Stuffed Kousa with Yogurt Sauce (Kousa Mahshi bil Laban)
Tender zucchini squash are filled with a fragrant mixture of ground beef, rice, and pine nuts, then gently simmered in a creamy garlic-infused yogurt sauce. This traditional Levantine dish, known as Kousa Mahshi bil Laban, is rich, comforting, and bursting with the warm spices that define Middle Eastern cuisine.
Why You’ll Love This Recipe
- Authentic Flavor: A classic dish from the Levantine region that showcases traditional ingredients and cooking methods.
- Creamy and Tangy Sauce: The yogurt sauce is a standout with its garlicky depth and smooth consistency.
- Perfect for Gatherings: Visually impressive and richly flavored, this dish is ideal for family dinners or festive occasions.
- Customizable: Easily adaptable with lamb or beef and different spice blends.
- Nutty Finish: Toasted pine nuts and dried mint give a final aromatic touch.
Ingredients
(Tip: You can find the complete list of ingredients and their measurements in the recipe card below.)

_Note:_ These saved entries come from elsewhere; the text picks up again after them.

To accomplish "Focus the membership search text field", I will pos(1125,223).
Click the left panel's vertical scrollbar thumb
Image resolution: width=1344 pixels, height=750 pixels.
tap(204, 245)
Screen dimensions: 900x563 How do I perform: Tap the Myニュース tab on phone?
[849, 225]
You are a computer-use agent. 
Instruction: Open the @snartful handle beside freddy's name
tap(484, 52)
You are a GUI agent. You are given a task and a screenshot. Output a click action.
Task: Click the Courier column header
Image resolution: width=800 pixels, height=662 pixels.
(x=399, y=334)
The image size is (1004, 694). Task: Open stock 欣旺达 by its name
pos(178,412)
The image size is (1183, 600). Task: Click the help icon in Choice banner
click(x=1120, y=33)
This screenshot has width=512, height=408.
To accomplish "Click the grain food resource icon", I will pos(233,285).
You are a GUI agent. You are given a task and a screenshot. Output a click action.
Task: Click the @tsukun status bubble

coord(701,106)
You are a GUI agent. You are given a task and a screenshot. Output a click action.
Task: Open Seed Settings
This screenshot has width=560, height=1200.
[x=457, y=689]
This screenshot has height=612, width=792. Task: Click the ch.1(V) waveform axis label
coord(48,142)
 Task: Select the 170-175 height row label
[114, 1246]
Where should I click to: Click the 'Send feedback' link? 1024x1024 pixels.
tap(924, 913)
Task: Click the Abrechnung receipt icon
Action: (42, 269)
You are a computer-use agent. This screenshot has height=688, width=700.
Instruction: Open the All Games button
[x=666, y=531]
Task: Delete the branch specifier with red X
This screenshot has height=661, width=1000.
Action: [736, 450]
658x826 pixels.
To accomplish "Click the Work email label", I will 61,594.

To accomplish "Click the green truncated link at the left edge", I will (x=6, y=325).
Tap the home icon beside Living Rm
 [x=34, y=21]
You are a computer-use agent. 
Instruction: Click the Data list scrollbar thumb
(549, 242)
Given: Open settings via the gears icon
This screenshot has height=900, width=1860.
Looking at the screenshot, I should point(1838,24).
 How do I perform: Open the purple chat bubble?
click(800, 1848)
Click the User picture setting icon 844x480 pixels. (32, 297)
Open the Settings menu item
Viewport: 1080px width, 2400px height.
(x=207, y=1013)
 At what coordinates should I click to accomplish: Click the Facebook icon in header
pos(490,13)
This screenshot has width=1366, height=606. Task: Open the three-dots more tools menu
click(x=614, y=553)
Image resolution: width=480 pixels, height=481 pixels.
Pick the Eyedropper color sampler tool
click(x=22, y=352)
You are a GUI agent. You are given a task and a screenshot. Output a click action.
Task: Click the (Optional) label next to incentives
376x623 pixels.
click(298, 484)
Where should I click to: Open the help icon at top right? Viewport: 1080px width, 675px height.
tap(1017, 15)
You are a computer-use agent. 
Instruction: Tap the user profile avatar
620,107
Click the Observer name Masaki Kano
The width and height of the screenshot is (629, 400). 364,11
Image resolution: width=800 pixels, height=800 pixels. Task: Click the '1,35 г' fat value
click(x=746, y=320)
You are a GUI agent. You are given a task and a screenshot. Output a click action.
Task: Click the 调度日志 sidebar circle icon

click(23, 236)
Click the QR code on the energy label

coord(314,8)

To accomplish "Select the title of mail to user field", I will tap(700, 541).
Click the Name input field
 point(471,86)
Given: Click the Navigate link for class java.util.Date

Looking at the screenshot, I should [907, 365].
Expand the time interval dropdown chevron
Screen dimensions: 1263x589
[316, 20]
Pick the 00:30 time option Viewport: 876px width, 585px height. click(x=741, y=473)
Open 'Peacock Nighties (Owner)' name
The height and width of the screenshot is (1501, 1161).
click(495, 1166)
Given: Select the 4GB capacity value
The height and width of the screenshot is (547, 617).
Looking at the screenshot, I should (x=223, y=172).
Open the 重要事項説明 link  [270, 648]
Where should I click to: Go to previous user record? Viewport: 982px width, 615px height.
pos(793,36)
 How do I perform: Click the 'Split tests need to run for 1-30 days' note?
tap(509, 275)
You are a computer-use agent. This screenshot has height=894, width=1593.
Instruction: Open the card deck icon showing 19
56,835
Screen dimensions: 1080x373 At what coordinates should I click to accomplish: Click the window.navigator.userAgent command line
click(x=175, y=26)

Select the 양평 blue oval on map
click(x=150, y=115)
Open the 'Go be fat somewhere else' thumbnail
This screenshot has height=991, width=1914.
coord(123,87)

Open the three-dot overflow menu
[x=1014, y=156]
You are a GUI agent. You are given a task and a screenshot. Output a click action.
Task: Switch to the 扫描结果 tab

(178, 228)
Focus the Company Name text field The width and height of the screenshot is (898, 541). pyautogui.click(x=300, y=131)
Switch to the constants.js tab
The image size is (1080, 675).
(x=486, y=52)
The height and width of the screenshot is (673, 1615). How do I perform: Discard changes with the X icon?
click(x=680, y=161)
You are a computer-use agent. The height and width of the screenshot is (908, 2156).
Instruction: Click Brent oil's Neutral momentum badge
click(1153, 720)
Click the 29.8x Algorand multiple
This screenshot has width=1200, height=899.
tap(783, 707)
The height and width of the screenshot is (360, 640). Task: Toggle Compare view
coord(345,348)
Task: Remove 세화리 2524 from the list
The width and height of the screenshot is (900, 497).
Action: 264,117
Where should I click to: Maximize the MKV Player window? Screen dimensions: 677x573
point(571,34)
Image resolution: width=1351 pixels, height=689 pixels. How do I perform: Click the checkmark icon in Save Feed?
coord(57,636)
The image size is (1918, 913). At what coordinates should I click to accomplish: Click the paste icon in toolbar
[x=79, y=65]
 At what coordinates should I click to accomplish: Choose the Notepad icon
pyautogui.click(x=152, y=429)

- 8 small zucchini (Kousa), hollowed
- 250g ground beef or lamb
- 1/2 cup short-grain rice, rinsed and soaked 15 min
- 1 small onion, finely chopped
- 2 tablespoons olive oil
- 1 teaspoon allspice
- 1/2 teaspoon cinnamon
- Salt and pepper to taste
- 1 tablespoon dried mint
- 1 tablespoon ghee or butter (for pine nuts)
- 1/4 cup pine nuts
For the Yogurt Sauce:
- 4 cups plain yogurt (full fat)
- 1 egg
- 1 tablespoon cornstarch
- 3 cloves garlic, minced
- 1 tablespoon dried mint
- Salt to taste
Directions
- In a skillet, heat olive oil and sauté the chopped onions until soft.
- Add ground beef, allspice, cinnamon, salt, and pepper. Cook until browned.
- Mix in the drained rice and set the mixture aside to cool slightly.
- Gently stuff each hollowed zucchini with the meat and rice mixture, leaving 1 cm at the top to allow for rice expansion.
- In a pot, whisk together yogurt, egg, cornstarch, and salt until smooth.
- Place the yogurt mixture over medium heat, stirring constantly until it thickens and begins to simmer.
- Add minced garlic and dried mint. Simmer for 2 more minutes.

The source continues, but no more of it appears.